- LAVORO DA SVOLGERE
Riscrivi il passo del testo fornito che comincia con "Nell'estate del 1842" e prosegue fino a "giorno i lumi.", sostituendo "Arno" con "Tevere".

- TESTO FORNITO
-*-

Recentemente Morelli ha messo in luce come l'arricchimento della collezione di autografi Servanzio Collio sia in gran parte dovuto alla "liberalità" di Muzzarelli nel concedere ad amici e corrispondenti autografi provenienti dagli archivi dell'Arcadia e di altre istituzioni culturali.(12)
Nell'estate del 1842 il prelato aveva già visitato il Piceno e composto 4 sonetti, uno dei quali è riportato nel citato fascicolo celebrativo fermano. Lo trascriviamo anche qui, insieme a quello dedicato ad Ascoli Piceno, come esempio della sua maniera di verseggiare.(13)
Sonetto III
Sambenedetto di Ascoli
E la Palladia pianta, e l'operoso
Cedro che spande intorno i suoi profumi,
E i vitiferi Colli, e il piano ondoso
Fan questo lido il più diletto ai Numi.
Ed è pur qui la gioja, ed il riposo,
Cui prometton all'Uom puri costumi,
Che invan tanto cercò quello sdegnoso,
Che in riva all'Arno aperse al giorno i lumi.
Se già bramai veder città lontane,
Che dier fama immortale al Tigri, o al Nilo,
Ma di cui solo il nome oggi rimane:
Or più saggio vorrei fuor d'ogni cura
In questo della pace amico asilo
condurre i giorni dell'età ventura.

-*-

- RIGHE MOSTRATE
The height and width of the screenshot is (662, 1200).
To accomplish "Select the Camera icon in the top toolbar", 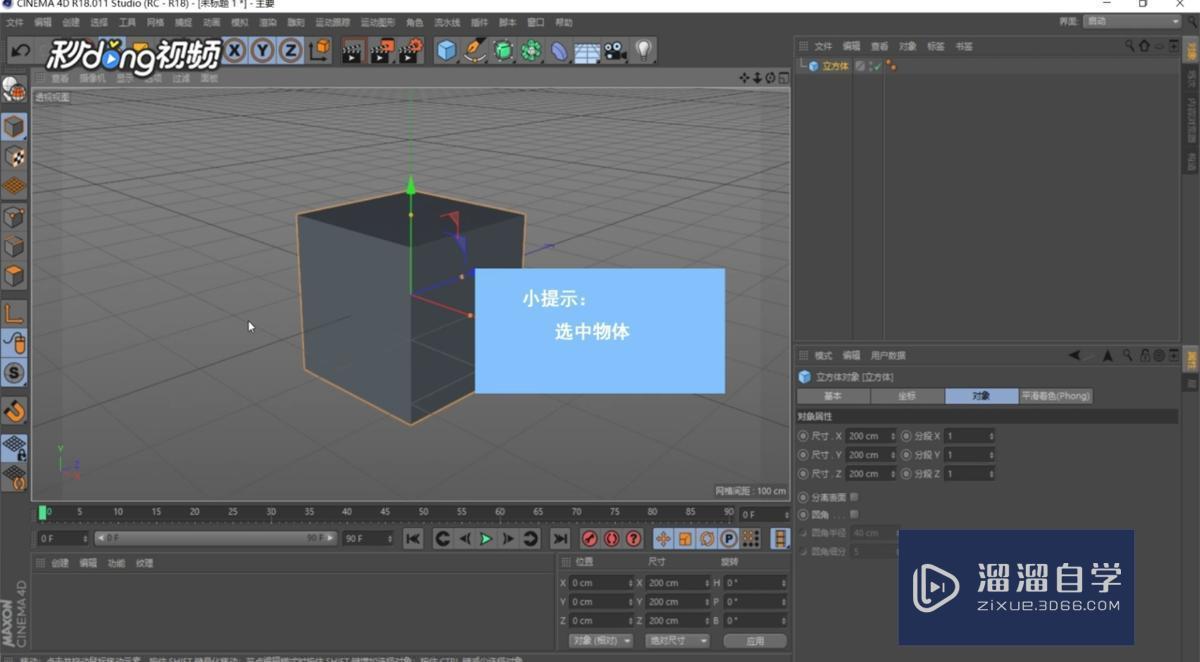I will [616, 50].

-*-

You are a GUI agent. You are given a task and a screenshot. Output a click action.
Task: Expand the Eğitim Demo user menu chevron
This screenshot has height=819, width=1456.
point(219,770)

-*-

- RISPOSTA SCRITTA
Nell'estate del 1842 il prelato aveva già visitato il Piceno e composto 4 sonetti, uno dei quali è riportato nel citato fascicolo celebrativo fermano. Lo trascriviamo anche qui, insieme a quello dedicato ad Ascoli Piceno, come esempio della sua maniera di verseggiare.(13)
Sonetto III
Sambenedetto di Ascoli
E la Palladia pianta, e l'operoso
Cedro che spande intorno i suoi profumi,
E i vitiferi Colli, e il piano ondoso
Fan questo lido il più diletto ai Numi.
Ed è pur qui la gioja, ed il riposo,
Cui prometton all'Uom puri costumi,
Che invan tanto cercò quello sdegnoso,
Che in riva all'Tevere aperse al giorno i lumi.